U.S. Representative Debbie Wasserman Schultz introduces U.S. Democratic presidential nominee.

U.S. Representative Debbie Wasserman Schultz introduces U.S. Democratic presidential nominee Hillary Clinton at a field office for Schultz in Davie, Florida, US, August 9, 2016.. (photo credit: REUTERS/CHRIS KEANE)

WASHINGTON – Florida Rep. Debbie Wasserman Schultz said she couldn’t see a scenario in which the Democratic Party will nominate a candidate who is not pro-Israel.

Speaking in a conference call organized by the Jewish Democratic Council of America on Friday, the former Democratic National Committee chairwoman said the Democratic nominee will be pro-Israel and it will be someone who supports Israel remaining a Jewish and democratic state.

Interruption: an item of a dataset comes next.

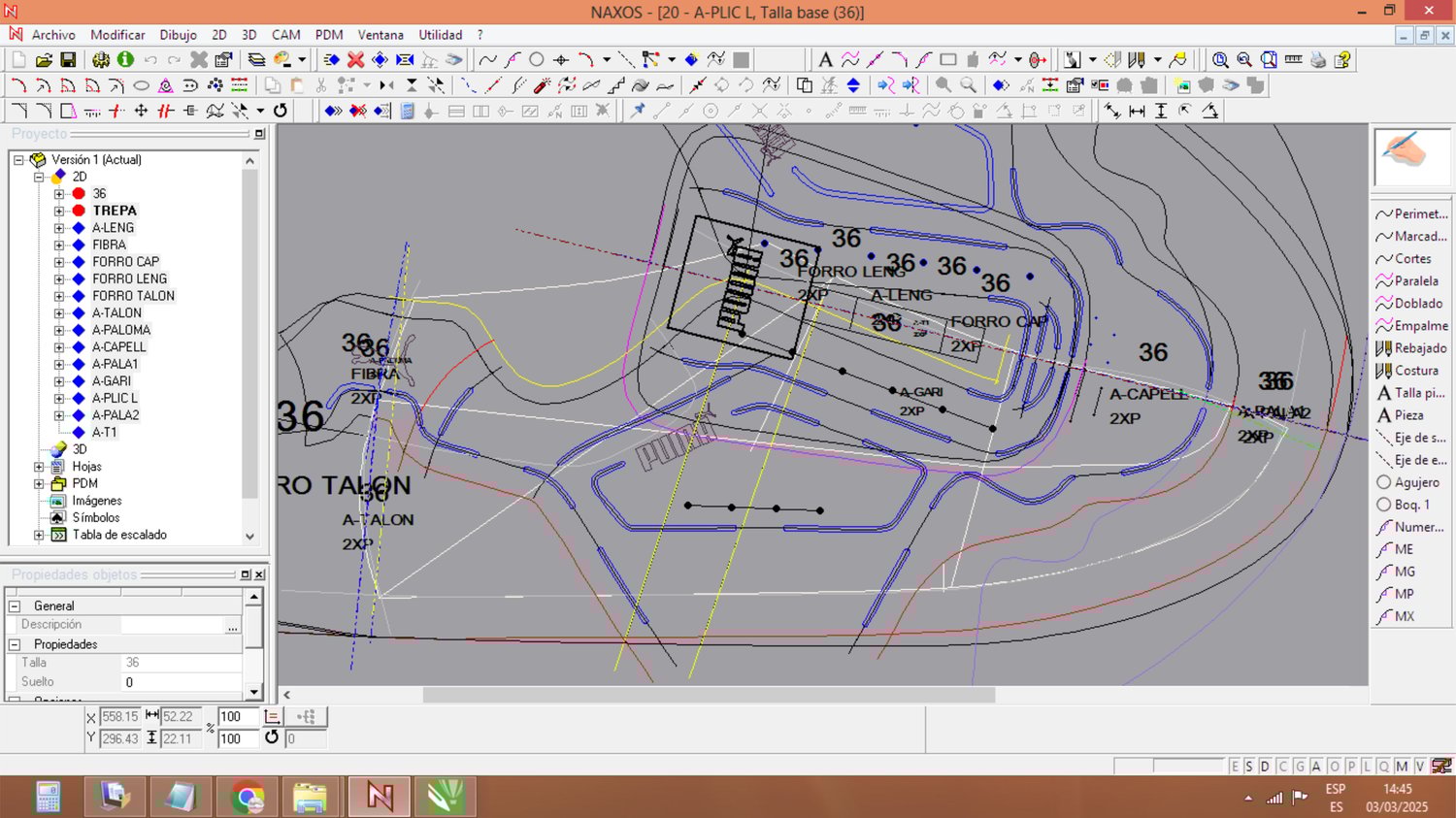This screenshot has width=1456, height=818.
Task: Select the circle drawing tool
Action: [536, 60]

“I think our candidates – to get the Jewish community support – will be opposed to the BDS movement. I don’t see a situation in which we have a candidate who is our nominee that is different than the Jewish community would like on any of those issues.”
Asked about the first night of the first Democratic debate, in which all candidates except for Sen. Cory Booker expressed support in rejoining the Iran nuclear deal, Wasserman Schultz said: “As someone who voted for the Iran agreement and who spent a tremendous amount of time, probably the most, in-depth decision-making process I’ve ever gone through as a member of Congress – I was glad to hear our candidates say that they would try to negotiate the US way back into the nuclear agreement. We led that effort; it was working.”

The Florida congresswoman added that “it was obvious” for her that Kamala Harris and Elizabeth Warren “really stood out” at the first two nights of the debate.

“They both had an opportunity to shine, and they took advantage of it. They spoke with passion, they spoke with empathy, they spoke with moral clarity and they brought ideas to the table.”

She said the format made it harder for some candidates to express themselves in the best way.

“For example, holding Joe Biden to 30 seconds [will never] give him the opportunity to shine because he has so much vast experience, and the depth to which he is able to communicate is limited in that type of format,” Wasserman Schultz said. “It’s going to be really important for [current DNC chairman] Tom Perez and the DNC to mix up the format as they move forward on these debates because it’s hard to be substantive in any significant way in 30 to 45 seconds.

“I was pretty disappointed that there was no deep dive into foreign policy,” she continued. “With foreign policy not coming up in a very significant way, I think they have to make adjustments in future debates.”